_WHAT IS EXPECTED:_ Please repeat everything in the listing from the line containing "You are a computer-use agent. This" down to the line containing "will (205, 218).", with both of those lines included, exactly as it appears.

_RECORD SET:_
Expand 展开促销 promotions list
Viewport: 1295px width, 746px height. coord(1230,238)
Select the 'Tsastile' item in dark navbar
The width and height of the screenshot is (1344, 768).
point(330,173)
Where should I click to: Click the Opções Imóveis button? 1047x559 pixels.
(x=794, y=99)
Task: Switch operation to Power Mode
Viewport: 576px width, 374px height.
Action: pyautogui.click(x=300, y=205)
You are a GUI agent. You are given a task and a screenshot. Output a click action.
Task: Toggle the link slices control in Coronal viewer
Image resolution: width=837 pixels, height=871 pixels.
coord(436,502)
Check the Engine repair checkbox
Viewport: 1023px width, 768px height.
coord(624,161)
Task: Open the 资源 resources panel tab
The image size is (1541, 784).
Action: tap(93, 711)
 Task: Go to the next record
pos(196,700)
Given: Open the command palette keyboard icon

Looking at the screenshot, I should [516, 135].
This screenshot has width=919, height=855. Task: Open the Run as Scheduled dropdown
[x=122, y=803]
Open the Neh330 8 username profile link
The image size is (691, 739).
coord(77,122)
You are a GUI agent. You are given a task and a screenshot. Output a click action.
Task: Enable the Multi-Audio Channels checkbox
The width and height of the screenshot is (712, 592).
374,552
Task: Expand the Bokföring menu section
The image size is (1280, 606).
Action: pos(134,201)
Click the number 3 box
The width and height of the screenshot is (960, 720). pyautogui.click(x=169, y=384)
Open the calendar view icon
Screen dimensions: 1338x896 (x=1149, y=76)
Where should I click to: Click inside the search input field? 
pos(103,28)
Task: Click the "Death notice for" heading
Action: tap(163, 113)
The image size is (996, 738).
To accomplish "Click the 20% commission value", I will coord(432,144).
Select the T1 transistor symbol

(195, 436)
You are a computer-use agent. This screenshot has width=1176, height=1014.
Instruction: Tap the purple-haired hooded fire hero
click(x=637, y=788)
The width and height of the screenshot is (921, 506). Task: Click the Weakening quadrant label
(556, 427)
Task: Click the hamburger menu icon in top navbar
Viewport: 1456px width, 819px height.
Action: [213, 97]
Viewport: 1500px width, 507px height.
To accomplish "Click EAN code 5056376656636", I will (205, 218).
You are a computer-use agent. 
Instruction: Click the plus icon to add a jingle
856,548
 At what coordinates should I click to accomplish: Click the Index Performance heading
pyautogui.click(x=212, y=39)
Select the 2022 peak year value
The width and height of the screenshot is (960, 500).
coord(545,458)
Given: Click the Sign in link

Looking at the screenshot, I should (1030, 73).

_RESULT OF THE EXERCISE:_
You are a computer-use agent. This screenshot has width=1176, height=1014.
Instruction: Tap the purple-haired hooded fire hero
click(x=637, y=788)
The width and height of the screenshot is (921, 506). Task: Click the Weakening quadrant label
(556, 427)
Task: Click the hamburger menu icon in top navbar
Viewport: 1456px width, 819px height.
Action: [213, 97]
Viewport: 1500px width, 507px height.
To accomplish "Click EAN code 5056376656636", I will (205, 218).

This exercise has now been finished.